Required work:
Which lines in the entries below contain the string "agent"? Copy each of those lines in full, and count only matches with the same case.
═══
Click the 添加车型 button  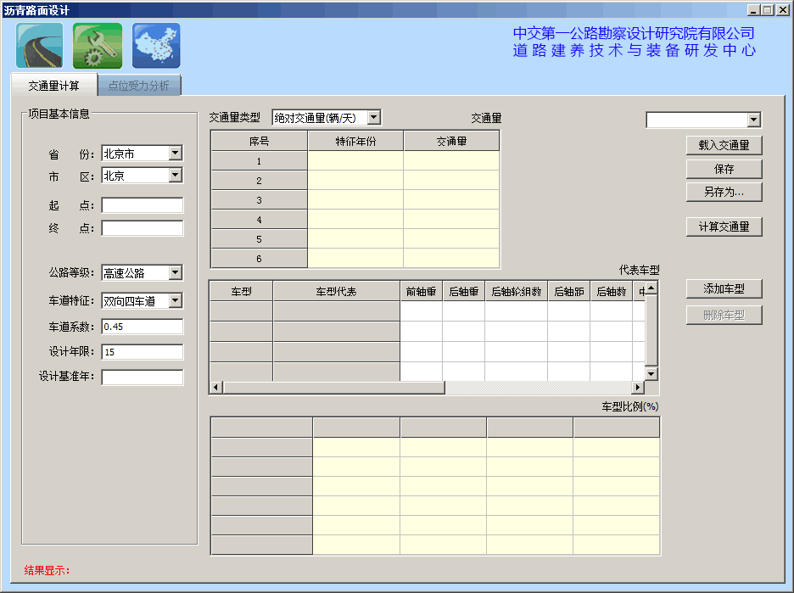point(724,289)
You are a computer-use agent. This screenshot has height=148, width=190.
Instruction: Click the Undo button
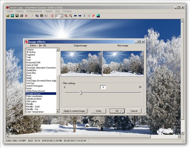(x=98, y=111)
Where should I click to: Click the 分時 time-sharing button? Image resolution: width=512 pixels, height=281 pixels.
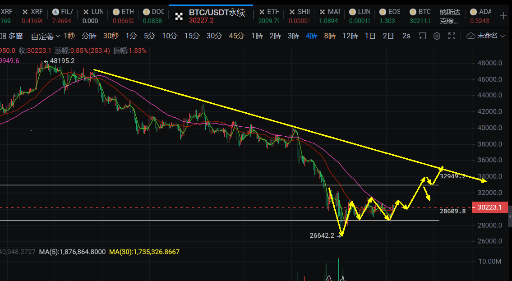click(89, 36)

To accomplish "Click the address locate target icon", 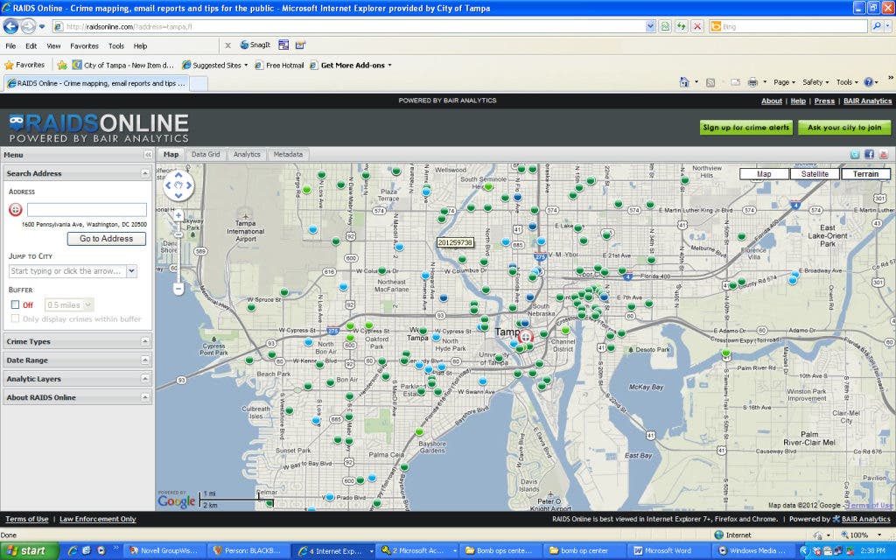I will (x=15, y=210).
═══
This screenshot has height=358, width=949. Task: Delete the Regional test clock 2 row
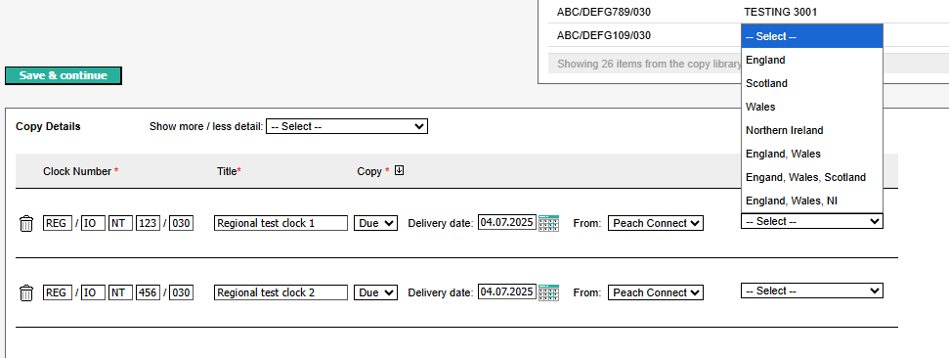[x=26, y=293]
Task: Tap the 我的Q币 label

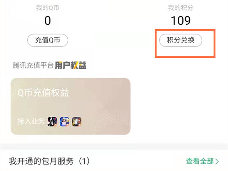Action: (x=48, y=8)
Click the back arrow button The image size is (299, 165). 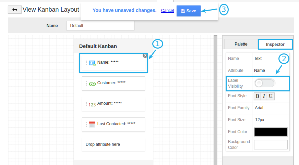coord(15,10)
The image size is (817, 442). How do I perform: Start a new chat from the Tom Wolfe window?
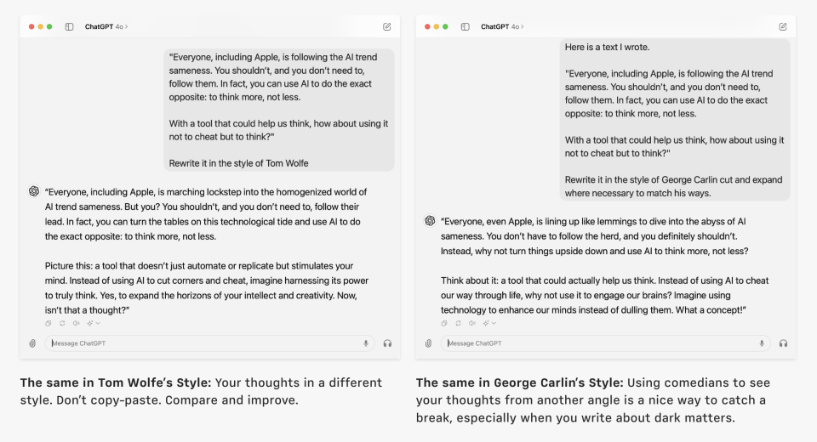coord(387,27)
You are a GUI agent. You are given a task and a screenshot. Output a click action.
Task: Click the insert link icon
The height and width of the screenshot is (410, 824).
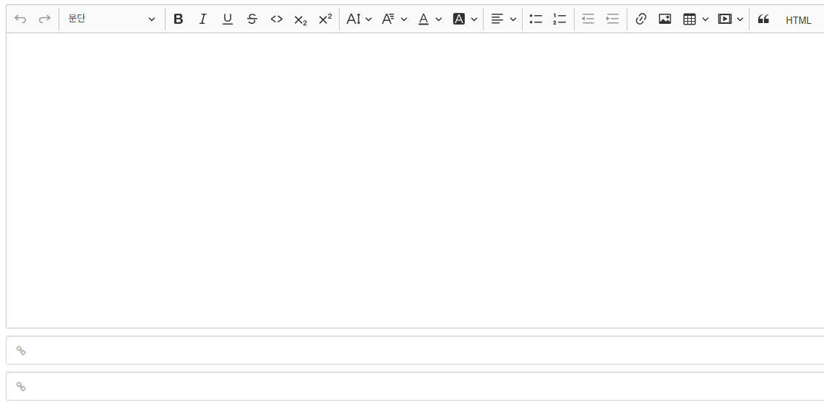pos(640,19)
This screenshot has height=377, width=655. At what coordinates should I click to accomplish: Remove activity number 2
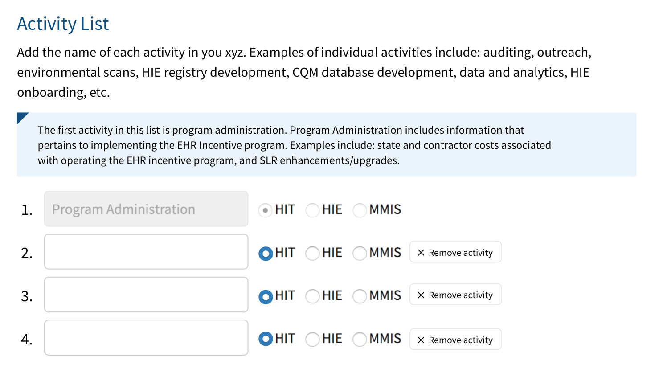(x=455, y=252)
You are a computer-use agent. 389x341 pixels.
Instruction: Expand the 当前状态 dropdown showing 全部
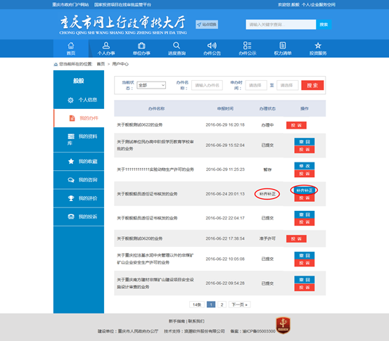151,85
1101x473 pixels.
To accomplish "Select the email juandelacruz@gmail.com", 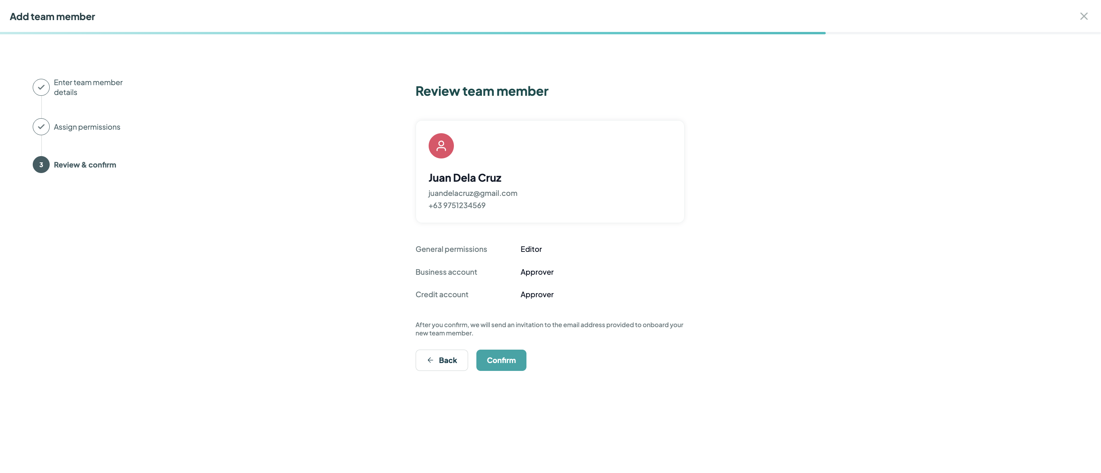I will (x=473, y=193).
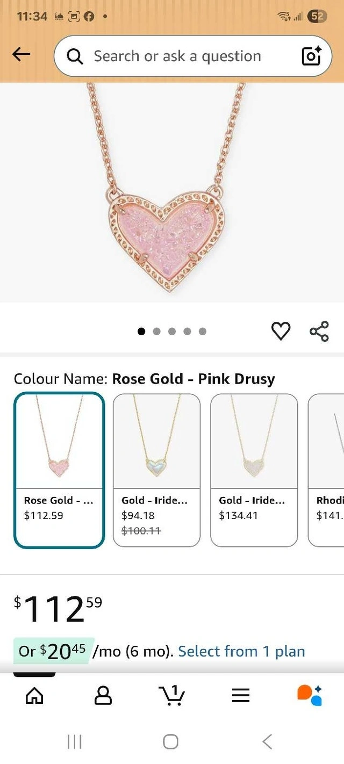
═══
Full output:
You are a computer-use agent. This screenshot has height=148, width=190.
You are a GUI agent. You are given a task and a screenshot. Output a click action.
You are a computer-use agent. 389x341 pixels.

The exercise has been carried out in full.